I chose to use an ultra conservative firing schedule – 

1 hour to 320°C

4 hours to 740°C

1 hour to 1040°C at which point glass began to flow.

The Firebox doesn’t have a programmable controller and the ‘heat’ switch is described as ‘infinite’. That means at setting 1 ½ the element heats at about 180°C per hour and 300°C at setting 4. The switch design means a lot of trial and error and I figured I would rather go slow and steady to avoid stressing the terracotta pot more so than the glass.

Recommended schedule is 250°C per hour to 940°C (about 3 ¾ hours). The thermocouple pyrometer though is reading from close to an element and the glass in the terracotta pot is insulated. Next time I will try to try 250°C per hour for 4 hours and see what happens.

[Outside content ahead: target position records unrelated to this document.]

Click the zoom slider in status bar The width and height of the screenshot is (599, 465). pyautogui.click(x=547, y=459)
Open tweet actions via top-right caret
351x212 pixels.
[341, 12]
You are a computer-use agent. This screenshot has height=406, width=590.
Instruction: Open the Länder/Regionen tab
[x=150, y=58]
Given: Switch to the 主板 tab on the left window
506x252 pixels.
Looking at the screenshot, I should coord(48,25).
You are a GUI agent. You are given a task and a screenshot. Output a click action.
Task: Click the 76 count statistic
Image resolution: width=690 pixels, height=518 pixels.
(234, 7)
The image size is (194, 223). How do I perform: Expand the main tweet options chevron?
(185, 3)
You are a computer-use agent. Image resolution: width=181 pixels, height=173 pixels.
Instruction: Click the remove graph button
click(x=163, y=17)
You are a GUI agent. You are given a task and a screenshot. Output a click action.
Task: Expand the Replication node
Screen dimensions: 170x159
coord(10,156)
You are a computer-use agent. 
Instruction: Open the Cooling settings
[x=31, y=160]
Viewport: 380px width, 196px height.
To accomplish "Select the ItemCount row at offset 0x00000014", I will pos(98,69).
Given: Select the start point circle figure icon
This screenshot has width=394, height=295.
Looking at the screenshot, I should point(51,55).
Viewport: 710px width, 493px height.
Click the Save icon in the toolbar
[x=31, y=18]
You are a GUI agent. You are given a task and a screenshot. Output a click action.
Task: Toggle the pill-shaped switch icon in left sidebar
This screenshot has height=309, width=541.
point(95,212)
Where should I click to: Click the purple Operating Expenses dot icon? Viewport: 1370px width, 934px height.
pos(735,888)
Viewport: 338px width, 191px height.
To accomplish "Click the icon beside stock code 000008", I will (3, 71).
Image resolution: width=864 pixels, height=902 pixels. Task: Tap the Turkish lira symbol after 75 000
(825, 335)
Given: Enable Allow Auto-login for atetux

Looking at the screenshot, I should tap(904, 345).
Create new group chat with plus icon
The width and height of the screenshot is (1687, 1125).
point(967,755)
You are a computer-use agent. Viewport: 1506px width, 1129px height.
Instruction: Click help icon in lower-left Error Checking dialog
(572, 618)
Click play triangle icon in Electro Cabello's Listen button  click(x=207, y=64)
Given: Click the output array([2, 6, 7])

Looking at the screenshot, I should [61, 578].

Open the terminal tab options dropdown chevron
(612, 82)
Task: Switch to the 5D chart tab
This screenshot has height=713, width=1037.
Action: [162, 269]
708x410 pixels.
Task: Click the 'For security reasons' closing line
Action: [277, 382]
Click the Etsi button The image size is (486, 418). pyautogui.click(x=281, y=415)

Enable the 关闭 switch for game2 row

When the temperature reaches 940°C the glass is molten and starts to flow through the pot’s hole. The temperature has to be raised and lowered to get the glass streamers to thicken and thin. I used some steel salad servers to manipulate the streamers and scissors to cut the flow. The streamers fall into the steel bowl filled half full with vermiculite. The streamers don’t need to anneal but the vermiculite gives some insulation to slow the cooling somewhat.

The great things about a vitrigraph kiln are that you can make customized elements for use in other work and use up scrap glass in any colour combination you like. I used Spectrum 96 white, cream, grey and pink as I wanted to produce elements that resemble ghost gum bark. It is also a way of using a kiln to replicate what is usually done in a hot glass studio so you can produce rods, stringers and murrini rods.

So, all in all a great trial run and I will definitely be doing it again.

One technique for the future would be to let the molten glass to flow straight into a steel bucket of cool water. The glass should fracture from heat shock and create customized colour combination frits.